The Compound Annual Growth Rate (CAGR) is the rate of return that would be required for an investment to grow from its beginning balance to its ending balance, assuming the profits were reinvested at the end of each year of the investment's lifespan. While actual investments are volatile, CAGR smooths out the returns to make it easier to compare different investments.

For example, if $1,000 grows to $2,000 in 5 years, the total ROI is 100%, but calculating the CAGR is essential to know the annual compounded growth rate.

CAGR Formula: $$CAGR = \left[ \left( \frac{Final\ Value}{Initial\ Value} \right)^{\frac{1}{n}} - 1 \right] \times 100$$ (Where n is the number of years.)

Frequently Asked Questions (FAQ)

Q: Can I calculate for periods less than a year?

A: Technically yes (e.g., 0.5 years), but CAGR is most reliable for measuring long-term annual performance.

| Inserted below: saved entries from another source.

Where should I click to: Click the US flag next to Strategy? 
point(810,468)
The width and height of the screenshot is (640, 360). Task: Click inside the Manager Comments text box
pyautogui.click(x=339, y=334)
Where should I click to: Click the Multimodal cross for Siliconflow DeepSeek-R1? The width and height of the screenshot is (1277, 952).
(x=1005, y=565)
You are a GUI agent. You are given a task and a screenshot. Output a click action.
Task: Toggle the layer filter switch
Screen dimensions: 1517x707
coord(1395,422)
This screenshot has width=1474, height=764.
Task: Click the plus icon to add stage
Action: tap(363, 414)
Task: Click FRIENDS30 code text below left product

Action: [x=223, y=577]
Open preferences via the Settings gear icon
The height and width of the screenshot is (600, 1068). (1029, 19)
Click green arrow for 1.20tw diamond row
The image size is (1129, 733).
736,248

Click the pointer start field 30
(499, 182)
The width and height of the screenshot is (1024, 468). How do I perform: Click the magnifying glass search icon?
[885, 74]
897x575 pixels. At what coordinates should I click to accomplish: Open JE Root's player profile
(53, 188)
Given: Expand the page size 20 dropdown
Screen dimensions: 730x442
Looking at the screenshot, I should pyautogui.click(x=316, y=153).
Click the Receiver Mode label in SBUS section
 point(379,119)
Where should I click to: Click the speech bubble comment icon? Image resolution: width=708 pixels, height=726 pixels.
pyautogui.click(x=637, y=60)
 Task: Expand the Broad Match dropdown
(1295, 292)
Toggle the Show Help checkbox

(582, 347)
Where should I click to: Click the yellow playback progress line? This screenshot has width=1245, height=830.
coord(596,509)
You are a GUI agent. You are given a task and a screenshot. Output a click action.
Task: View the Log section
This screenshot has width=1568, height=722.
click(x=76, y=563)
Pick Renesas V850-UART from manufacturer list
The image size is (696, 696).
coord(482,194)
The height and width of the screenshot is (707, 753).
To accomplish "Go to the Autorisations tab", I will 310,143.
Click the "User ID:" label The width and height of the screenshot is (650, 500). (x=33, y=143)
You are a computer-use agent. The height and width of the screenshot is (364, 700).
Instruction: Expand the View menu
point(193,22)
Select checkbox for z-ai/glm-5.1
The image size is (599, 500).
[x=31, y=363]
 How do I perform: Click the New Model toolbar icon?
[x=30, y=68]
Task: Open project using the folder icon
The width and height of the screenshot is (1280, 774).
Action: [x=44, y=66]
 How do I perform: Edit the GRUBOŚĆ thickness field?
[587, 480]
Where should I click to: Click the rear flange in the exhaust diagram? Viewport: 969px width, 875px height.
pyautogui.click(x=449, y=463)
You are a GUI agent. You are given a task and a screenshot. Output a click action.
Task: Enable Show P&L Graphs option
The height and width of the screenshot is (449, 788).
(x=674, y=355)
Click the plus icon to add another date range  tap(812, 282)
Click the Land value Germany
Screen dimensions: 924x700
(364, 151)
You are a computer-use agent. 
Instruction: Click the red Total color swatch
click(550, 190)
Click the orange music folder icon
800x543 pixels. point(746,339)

ROI is better for short-term trades.

Q: What are the limitations of CAGR?

A: It ignores volatility between the start and end dates. It doesn't show the risk an investor faced during the period.

Q: How do I compare it with indices like the S&P 500?

A: The long-term CAGR of major market indices is typically around 7-10%. If your CAGR is higher, you are outperforming the market average.